Ipswich to lose chemical sniffer fire truck

The specialist truck will be moved to Beenleigh in June. Picture: Supplied

Ipswich firefighters and communities from Esk and Gatton to Boonah will lose a lot more than a fire truck in June, when Queensland Fire and Emergency Services plans to move a specialist appliance from Ripley to Beenleigh.

The truck has equipment for detecting gases and handling hazardous materials including chemical spills and was meant to service Ipswich, Fassifern, Lockyer, and Somerset areas.

The 12 firefighters who underwent specialist training for this truck have also been asked to relocate.

Retired firefighter Bruce Beasley said it was the efforts of himself and three other firies who lobbied for the specialist equipment in response to the potential hazards associated with the Inland Rail project.

“When they said the Inland Rail was coming it was Bradley Dull who really pushed for it,” Mr Beasley said.

“He lives at Harrisville in the Fassifern, so he knew how serious it was because there was nothing there to service any of this.”

Mr Beasley said the specialist truck was established at Ipswich for good reason.

“It was actually an old truck and we sort of fitted it out ourselves with all the equipment needed,” he said.

“It’s been working really well for four years and now all of a sudden, it’s we don’t need it there, let’s send it to Logan district, so send it to Beenleigh and we’re going ‘who’s covering out here’.”
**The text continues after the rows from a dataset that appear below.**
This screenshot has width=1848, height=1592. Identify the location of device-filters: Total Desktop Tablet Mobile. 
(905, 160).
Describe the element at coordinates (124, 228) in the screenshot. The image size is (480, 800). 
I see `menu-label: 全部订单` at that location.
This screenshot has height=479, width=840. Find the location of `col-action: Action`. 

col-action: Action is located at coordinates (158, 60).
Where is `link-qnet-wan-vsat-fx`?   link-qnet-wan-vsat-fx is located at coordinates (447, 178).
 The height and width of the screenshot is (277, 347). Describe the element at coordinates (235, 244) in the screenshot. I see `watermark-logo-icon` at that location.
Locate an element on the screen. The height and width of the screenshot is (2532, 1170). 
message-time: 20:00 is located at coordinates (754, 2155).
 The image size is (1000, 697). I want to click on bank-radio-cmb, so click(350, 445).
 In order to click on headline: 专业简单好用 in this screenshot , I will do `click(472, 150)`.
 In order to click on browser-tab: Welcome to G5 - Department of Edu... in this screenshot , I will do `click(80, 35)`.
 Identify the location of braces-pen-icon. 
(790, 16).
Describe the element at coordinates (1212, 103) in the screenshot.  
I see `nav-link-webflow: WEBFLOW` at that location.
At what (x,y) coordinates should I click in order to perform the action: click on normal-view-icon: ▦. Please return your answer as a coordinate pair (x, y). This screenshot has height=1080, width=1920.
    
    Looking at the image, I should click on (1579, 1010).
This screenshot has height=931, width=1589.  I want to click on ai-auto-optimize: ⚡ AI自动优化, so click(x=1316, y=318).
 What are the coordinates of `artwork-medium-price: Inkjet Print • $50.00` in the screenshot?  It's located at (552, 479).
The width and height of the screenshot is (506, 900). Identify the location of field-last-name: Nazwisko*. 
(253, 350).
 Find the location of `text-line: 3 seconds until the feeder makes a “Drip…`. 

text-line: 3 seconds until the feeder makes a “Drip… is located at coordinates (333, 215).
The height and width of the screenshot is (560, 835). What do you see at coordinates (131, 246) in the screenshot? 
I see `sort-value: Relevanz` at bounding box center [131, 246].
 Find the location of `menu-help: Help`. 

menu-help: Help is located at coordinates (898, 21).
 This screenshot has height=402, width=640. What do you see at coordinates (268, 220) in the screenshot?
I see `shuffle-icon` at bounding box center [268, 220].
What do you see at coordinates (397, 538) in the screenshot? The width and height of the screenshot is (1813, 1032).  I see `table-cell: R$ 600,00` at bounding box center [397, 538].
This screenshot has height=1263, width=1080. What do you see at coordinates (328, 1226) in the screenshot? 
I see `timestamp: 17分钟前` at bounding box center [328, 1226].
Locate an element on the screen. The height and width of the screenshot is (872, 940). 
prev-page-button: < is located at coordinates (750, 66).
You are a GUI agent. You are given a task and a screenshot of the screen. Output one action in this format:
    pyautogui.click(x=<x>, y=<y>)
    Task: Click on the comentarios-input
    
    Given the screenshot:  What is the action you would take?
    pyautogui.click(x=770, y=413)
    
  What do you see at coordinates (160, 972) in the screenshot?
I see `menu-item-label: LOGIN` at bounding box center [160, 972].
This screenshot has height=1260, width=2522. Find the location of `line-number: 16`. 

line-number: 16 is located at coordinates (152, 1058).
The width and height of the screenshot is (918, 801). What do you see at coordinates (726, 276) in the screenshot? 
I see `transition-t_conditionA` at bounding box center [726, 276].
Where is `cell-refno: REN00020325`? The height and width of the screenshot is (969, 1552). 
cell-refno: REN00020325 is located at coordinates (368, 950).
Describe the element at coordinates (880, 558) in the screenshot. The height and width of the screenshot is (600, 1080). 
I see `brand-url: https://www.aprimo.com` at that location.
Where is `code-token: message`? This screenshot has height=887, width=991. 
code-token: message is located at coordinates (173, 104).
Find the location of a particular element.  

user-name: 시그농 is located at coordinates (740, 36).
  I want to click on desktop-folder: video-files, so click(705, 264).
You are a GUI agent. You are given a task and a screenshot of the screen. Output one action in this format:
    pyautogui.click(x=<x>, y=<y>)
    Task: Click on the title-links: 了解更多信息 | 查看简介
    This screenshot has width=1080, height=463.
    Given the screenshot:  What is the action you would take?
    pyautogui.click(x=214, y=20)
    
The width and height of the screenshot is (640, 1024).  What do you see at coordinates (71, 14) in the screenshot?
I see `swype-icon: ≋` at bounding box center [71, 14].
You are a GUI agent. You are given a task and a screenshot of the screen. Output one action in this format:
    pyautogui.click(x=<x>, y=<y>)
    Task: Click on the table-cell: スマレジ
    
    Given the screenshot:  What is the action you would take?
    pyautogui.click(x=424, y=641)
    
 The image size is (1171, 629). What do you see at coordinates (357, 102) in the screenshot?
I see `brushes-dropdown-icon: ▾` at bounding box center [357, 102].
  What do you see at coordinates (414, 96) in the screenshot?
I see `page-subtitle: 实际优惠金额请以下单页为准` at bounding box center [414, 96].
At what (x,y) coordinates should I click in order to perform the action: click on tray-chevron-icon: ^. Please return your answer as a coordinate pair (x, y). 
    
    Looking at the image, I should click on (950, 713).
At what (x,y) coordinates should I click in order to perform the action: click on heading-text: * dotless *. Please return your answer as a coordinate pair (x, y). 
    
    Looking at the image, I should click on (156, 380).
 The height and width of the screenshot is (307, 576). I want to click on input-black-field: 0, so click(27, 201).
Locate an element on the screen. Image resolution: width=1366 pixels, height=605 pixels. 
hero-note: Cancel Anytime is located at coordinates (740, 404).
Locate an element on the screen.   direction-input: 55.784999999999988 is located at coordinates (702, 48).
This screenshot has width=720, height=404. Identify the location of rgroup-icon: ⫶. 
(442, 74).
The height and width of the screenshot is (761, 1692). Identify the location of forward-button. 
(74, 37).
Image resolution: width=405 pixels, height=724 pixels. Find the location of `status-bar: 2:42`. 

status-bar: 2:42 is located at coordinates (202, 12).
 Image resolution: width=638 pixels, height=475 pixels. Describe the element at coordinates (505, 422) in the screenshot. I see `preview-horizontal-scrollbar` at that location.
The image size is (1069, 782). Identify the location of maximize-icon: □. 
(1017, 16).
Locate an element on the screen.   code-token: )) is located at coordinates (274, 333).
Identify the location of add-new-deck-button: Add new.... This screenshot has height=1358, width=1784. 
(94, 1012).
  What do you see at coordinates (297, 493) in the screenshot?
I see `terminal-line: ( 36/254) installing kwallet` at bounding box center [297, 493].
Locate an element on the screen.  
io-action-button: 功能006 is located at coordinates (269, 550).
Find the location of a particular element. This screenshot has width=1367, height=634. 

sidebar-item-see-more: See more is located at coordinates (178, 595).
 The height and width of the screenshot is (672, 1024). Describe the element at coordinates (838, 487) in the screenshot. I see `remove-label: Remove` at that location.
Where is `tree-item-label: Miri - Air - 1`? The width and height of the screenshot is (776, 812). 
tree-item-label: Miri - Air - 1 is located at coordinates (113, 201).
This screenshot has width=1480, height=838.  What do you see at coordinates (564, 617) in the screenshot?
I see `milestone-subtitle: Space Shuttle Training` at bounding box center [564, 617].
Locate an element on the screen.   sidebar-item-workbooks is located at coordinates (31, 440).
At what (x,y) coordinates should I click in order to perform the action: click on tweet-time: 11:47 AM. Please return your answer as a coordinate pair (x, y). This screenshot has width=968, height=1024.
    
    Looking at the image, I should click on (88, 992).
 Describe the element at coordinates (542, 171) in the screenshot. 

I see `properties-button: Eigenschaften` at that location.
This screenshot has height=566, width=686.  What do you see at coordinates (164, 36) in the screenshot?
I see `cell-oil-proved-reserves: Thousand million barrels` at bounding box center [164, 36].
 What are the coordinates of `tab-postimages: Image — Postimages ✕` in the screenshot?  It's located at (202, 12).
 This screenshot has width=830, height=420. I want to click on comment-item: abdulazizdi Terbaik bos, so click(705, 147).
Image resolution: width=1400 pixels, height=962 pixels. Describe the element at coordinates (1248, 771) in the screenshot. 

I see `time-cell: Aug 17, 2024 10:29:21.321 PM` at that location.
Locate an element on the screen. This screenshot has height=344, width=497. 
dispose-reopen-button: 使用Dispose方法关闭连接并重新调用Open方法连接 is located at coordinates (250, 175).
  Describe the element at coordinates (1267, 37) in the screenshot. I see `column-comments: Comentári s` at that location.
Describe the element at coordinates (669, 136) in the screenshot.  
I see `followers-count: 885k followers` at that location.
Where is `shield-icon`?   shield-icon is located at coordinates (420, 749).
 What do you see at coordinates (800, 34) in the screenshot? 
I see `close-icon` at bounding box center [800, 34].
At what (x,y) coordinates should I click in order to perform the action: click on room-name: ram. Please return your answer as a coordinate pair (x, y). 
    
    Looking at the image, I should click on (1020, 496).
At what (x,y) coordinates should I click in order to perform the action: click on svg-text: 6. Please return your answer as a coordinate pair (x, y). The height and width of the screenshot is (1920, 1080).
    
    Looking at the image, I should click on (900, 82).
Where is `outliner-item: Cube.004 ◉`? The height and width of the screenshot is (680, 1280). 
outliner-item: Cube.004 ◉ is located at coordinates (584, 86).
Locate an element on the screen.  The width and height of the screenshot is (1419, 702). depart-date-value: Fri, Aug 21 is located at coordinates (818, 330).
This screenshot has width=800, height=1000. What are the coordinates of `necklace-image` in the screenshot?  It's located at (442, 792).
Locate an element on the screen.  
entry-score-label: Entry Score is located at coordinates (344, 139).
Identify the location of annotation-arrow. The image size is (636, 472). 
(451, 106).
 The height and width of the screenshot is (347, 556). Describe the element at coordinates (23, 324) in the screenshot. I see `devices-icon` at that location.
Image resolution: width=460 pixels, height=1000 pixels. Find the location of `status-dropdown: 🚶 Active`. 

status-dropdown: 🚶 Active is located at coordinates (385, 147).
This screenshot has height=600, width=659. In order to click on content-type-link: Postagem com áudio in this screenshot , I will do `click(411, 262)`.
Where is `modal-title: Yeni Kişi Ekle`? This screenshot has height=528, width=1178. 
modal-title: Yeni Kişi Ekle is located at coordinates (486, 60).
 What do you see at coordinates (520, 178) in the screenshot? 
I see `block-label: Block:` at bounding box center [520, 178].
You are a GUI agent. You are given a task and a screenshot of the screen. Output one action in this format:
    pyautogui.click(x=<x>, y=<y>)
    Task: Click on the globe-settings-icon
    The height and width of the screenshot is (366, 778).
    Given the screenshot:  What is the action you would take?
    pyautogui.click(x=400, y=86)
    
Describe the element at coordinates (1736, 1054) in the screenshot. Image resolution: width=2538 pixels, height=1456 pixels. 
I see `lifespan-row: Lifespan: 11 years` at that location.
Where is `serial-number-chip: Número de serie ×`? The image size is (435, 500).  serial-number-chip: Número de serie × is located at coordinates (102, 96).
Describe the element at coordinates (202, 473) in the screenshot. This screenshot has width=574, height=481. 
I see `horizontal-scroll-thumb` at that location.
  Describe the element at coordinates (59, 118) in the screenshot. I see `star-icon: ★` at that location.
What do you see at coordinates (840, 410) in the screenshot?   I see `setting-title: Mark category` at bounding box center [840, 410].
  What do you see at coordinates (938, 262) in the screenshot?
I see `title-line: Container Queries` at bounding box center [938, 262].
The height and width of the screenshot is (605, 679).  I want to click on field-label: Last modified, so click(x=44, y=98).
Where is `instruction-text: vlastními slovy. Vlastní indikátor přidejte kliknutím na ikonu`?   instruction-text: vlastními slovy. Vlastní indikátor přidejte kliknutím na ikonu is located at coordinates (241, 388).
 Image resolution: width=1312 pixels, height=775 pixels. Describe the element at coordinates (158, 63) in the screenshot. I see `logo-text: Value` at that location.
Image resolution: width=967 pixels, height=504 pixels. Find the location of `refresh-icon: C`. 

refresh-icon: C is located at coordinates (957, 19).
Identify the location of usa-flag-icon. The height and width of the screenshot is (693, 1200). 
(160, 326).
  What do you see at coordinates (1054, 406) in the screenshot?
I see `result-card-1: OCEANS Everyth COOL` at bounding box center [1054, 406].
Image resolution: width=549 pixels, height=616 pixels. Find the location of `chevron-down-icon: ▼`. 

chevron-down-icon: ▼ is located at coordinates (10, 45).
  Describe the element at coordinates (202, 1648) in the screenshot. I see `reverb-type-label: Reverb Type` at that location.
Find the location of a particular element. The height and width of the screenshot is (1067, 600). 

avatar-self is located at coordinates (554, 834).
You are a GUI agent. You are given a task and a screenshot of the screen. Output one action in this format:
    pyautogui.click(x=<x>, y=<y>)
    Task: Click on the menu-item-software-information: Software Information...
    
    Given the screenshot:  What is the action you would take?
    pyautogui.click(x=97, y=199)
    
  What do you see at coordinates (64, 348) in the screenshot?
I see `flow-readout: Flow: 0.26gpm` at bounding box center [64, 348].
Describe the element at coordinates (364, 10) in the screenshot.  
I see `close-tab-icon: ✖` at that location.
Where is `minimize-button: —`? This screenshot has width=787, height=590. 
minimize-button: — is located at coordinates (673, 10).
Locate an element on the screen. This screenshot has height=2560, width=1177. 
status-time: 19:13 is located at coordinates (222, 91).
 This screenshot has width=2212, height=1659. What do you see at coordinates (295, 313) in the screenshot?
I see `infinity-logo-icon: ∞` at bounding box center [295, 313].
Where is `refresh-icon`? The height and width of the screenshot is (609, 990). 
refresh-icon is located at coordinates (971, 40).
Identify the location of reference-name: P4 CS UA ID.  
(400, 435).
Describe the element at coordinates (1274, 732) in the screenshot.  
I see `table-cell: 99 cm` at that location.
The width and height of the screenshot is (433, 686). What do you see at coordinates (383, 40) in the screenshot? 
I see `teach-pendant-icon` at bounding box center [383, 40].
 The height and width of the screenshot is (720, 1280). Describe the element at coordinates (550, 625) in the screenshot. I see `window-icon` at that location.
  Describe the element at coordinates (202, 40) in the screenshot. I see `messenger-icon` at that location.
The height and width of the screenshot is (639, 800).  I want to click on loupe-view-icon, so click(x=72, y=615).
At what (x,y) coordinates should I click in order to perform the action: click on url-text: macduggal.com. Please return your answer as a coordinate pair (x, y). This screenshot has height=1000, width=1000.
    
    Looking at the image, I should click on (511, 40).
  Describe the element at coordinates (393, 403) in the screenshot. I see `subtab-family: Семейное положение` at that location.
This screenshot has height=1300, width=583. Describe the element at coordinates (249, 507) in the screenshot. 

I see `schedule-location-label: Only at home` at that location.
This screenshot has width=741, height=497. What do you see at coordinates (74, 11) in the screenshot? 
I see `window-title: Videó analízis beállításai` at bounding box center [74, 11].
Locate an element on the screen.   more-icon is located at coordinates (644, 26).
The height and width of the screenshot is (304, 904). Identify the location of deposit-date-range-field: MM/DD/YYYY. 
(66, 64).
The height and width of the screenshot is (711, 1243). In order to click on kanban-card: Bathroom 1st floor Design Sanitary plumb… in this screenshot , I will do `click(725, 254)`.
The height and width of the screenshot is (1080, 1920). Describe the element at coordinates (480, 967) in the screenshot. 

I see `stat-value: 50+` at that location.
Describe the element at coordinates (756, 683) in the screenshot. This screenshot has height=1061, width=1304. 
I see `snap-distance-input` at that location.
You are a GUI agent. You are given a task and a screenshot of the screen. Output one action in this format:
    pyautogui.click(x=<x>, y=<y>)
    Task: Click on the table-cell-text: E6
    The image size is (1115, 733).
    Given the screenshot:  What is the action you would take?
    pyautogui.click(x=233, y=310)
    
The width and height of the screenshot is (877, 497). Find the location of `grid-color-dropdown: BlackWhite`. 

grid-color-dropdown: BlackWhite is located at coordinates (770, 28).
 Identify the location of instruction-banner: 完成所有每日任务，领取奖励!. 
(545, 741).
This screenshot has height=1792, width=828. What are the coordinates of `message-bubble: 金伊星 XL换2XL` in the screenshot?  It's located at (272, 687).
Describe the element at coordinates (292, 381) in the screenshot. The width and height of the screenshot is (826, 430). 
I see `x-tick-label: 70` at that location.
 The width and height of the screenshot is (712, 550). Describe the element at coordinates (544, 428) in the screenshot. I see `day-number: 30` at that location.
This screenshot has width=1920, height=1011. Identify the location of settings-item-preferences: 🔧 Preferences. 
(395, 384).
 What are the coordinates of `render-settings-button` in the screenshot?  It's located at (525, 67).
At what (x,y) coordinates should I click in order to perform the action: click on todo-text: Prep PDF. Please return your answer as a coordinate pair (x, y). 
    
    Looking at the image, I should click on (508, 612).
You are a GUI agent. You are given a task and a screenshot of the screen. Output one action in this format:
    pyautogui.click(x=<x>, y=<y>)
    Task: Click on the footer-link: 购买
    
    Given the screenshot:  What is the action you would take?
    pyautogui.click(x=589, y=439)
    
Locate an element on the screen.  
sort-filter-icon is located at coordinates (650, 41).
Mr Beasley said the response was that a similar truck was at Toowoomba.”

“That’s on the other side of Toowoomba. It takes them half an hour to get from their station up to the top of the range and then try and come down, whereas Ripley is central to everything.”

QFES said the decision was made as a result of regular monitoring and reviewing service delivery.

“The Fire and Rescue Service (FRS) BA/HAZMAT appliance currently located in the Ipswich command is a regional resource,” a spokesperson said.

“It will be relocated to Logan command by the end of June, with firefighters trained to operate the appliance given the option to transfer in line with the move.

“Decisions around regional resources are based on operational requirements to ensure a strong level of service to the community.”

The QFES spokesperson said specialist trucks were located throughout Queensland and all had a “level of capability” for BA/HAZMAT incidents.

“These specialist appliances are assigned to an incident when needed due to the hazard, scale or complexity of the incident,” they said.

“Ipswich, Fassifern, Lockyer, and Somerset areas are all serviced by multiple FRS stations. Kalbar has an auxiliary FRS station that provides a 24/7 response capability.

“QFES’ infrastructure needs are reviewed and prioritised annually.

The new Fire and Rescue station for the Greater Springfield region is currently in the design phase and will be an important addition to the area to cater for the current and predicted population growth.”

Mr Beasley said Kalbar did not have the capability to respond 24/7 to a chemical spill and had no appropriately experienced firefighters or specialist equipment.

He said a major spill was a real possibility with the Inland Rail coming through the region.

“It’s not a matter of if but a matter of when,” Mr Beasley said.

“When something major happens we could see people hurt or possibly lose their lives.

“The equipment will be too far away.”